# Kultura > Letërsia shqiptare > Krijime në gjuhë të huaja >  We are friends

## Albioni

We met, as most people do;
    through a mutual friend, co-worker, schoolmate, forum.
You knew most of the people I did
    and vice-versa (small world).
Seeing each other more and more,
    we become the best of friends.
Time and again, I was there
    as a shoulder to cry on,
    to talk about albania problems,
    to hang out and talk,
    to drink.
At anytime, day or night,
    I would be there if you had a problem.
We are friends.

And slowly but surely,
    other feelings crept up.
While joking that we,
    are like brother and sister;
I long to kiss you, and hold you,
    night after night.

But we are friends,  who wants to ruin that?

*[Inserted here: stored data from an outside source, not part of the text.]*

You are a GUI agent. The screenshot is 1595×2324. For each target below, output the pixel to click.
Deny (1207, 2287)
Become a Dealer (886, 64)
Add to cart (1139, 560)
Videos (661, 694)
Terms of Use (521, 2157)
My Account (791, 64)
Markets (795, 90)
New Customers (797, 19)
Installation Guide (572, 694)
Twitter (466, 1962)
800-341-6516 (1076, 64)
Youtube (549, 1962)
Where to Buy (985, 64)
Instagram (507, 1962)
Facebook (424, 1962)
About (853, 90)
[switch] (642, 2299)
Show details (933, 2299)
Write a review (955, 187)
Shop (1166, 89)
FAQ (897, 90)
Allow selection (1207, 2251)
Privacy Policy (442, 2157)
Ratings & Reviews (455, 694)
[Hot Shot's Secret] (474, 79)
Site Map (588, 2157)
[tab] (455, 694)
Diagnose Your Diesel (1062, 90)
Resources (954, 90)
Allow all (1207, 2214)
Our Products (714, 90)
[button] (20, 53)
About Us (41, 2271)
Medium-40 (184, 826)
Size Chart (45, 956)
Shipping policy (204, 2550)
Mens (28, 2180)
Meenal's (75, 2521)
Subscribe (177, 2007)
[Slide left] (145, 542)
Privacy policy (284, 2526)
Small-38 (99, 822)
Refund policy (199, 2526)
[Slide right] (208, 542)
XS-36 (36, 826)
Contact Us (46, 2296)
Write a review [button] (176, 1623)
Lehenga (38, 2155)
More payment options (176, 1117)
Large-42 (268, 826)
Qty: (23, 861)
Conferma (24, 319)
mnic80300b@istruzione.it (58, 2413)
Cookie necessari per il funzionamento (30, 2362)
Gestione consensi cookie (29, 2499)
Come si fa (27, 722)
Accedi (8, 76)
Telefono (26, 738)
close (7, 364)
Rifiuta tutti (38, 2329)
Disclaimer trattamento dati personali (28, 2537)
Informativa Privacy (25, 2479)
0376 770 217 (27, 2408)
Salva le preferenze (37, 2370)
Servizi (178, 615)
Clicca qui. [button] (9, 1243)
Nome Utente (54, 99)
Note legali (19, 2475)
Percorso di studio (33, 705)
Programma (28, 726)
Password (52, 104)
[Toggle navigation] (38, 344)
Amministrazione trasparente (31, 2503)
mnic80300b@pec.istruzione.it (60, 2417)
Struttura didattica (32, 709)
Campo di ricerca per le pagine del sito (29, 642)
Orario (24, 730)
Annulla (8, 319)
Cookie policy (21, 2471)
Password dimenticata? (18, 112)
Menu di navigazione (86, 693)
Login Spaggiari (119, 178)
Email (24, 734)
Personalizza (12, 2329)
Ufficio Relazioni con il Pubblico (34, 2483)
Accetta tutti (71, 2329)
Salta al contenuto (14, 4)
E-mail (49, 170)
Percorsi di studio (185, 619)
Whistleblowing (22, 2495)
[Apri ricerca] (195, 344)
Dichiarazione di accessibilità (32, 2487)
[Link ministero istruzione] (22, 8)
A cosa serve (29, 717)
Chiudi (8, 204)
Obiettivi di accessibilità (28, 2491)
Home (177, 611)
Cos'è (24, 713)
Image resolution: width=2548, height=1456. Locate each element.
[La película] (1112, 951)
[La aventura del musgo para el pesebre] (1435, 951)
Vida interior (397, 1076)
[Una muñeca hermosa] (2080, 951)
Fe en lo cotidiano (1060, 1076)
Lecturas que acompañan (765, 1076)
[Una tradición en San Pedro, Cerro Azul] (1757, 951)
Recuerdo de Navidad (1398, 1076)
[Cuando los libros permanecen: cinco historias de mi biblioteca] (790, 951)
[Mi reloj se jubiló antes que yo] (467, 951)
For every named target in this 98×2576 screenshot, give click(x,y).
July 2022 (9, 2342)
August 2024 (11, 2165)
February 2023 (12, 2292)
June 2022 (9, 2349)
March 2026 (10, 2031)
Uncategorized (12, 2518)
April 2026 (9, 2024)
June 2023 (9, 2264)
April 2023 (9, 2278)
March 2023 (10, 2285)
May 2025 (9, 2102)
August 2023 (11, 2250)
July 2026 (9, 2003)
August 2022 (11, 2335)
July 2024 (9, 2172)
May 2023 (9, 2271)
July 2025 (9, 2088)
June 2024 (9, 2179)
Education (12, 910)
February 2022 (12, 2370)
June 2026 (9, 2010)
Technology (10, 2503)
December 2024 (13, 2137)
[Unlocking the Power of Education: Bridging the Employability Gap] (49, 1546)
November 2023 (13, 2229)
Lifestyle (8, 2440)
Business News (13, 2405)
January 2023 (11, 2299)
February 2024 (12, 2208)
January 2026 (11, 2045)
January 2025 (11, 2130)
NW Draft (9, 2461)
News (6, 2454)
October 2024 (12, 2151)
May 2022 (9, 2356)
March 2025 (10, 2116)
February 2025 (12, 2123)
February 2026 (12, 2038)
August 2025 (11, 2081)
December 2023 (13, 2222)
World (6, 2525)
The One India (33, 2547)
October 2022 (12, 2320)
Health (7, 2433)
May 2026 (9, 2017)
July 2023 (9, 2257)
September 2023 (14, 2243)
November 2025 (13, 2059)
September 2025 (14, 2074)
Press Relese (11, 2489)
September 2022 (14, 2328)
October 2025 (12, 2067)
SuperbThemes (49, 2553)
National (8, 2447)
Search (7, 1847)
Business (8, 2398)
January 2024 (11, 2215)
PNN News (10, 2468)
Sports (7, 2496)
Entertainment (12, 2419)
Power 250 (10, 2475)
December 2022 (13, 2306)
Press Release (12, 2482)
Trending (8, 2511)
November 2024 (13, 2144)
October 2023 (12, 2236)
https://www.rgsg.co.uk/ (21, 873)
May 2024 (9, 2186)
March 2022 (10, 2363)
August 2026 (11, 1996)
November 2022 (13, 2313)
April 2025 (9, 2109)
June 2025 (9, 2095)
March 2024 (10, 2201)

I see the pricks and assholes
    come and go.
While I stand to the side,
    with a jealous rage, you'll never know.
I sit and listen, 
    not an arms length away
as you ponder why you
    "can't find a guy more like me"

But we are friends,  and allways be

So nice, 
    my friends thaught i'am good at this.
So close,
    never leave each others side.
Here I sit and write these words,
    you'll doubtfully ever hear...

Because we are friends,  and I'll take what I can get.

----------


## katana

and all you/I can do is take what we can get.

----------


## ^AngeL^

wowow nice poem Albi



katana pershendetje x x

----------


## ildushja

Bukur.. gje e perditshme..

----------


## RaPSouL

> We met, as most people do;
>     through a mutual friend, co-worker, schoolmate, forum.
> You knew most of the people I did
>     and vice-versa (small world).
> Seeing each other more and more,
>     we become the best of friends.
> Time and again, I was there
>     as a shoulder to cry on,
>     to talk about albania problems,
> ...


Nice one , brother , respect :)

----------